Jirau Energia e UNIR inauguram espaço com gravuras rupestres e plataforma digital
Em Porto Velho, Jirau Energia e UNIR inauguram um espaço com 16 gravuras rupestres e lançam a plataforma digital Tainacan, que abriga até 500 peças arqueológicas.

No dia 23 de abril, a Jirau Energia e a Universidade Federal de Rondônia (UNIR) realizaram a inauguração de um novo espaço expositivo em Porto Velho, que conta com 16 blocos de gravuras rupestres. Essa iniciativa marca um importante passo na preservação do patrimônio arqueológico da região do médio rio Madeira.
Durante a cerimônia, estiveram presentes representantes da Jirau Energia, do Instituto do Patrimônio Histórico e Artístico Nacional (IPHAN), além de membros da reitoria da UNIR e alunos do curso de Arqueologia. O novo espaço, localizado no campus José Ribeiro Filho, é dedicado a registrar a história dos povos originários que habitaram a área há milhares de anos.
A estrutura foi criada como parte das medidas compensatórias do Programa de Gestão do Patrimônio Arqueológico, Histórico e Cultural (PGPAHC), que está vinculado ao licenciamento ambiental da Usina Hidrelétrica Jirau.
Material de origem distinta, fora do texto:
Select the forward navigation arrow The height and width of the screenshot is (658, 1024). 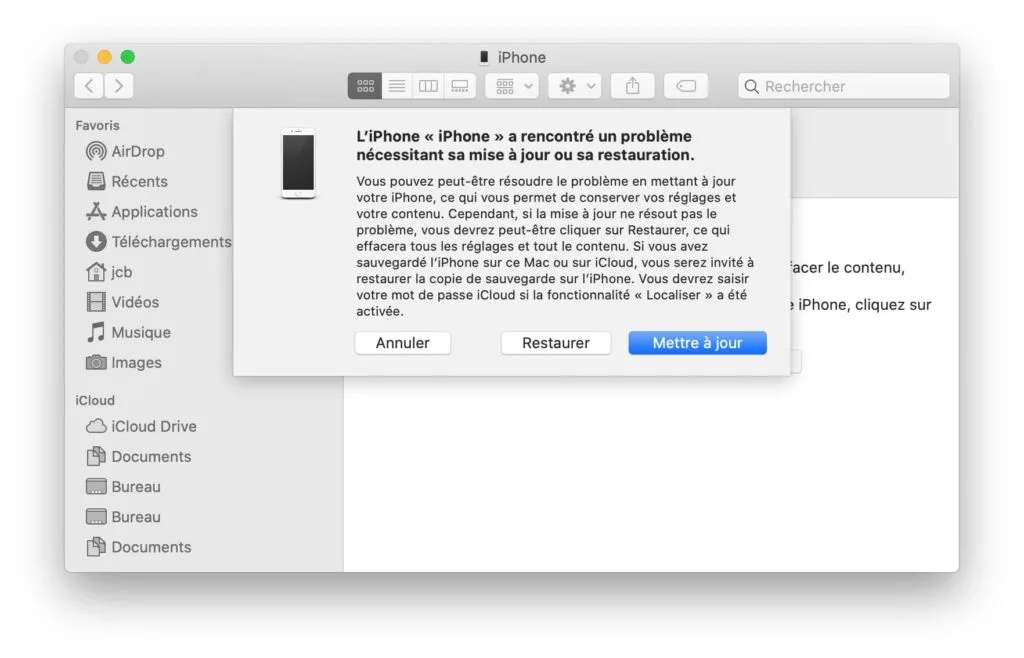[x=118, y=86]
Antes de serem transferidos para a universidade, os blocos passaram por um processo de limpeza especializada e foram posicionados em uma área de aproximadamente 350 m², que está aberta à visitação pública.
A plataforma digital Tainacan também foi lançada como parte dessa iniciativa, reunindo imagens e dados técnicos de até 500 peças arqueológicas, coletadas em projetos acompanhados pelo curso de Arqueologia da UNIR. O projeto foi viabilizado pela Jirau Energia, com a execução da M Quatro Soluções Ambientais, que cuidou da digitalização e organização do acervo.
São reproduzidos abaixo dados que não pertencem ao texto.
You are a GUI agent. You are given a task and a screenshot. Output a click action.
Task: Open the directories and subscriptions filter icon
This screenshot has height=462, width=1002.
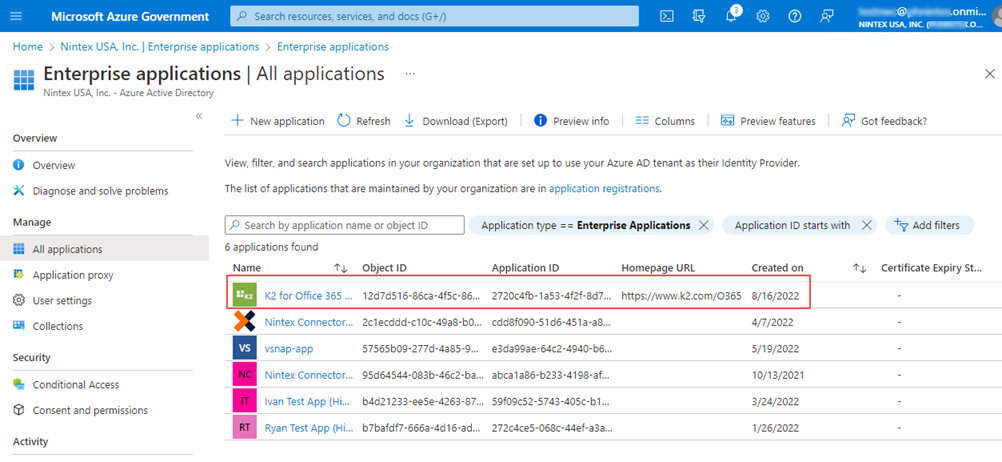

A Reitora da UNIR, Marília Cotinguiba, destacou a importância do acervo para a preservação da memória cultural, afirmando que a salvaguarda de artefatos arqueológicos é crucial para a identidade de um povo. Por sua vez, Edson Silva, Diretor-Presidente da Jirau Energia, expressou orgulho pela inauguração do espaço, ressaltando que iniciativas como essa geram impactos positivos na educação e pesquisa, fortalecendo o desenvolvimento regional de Rondônia.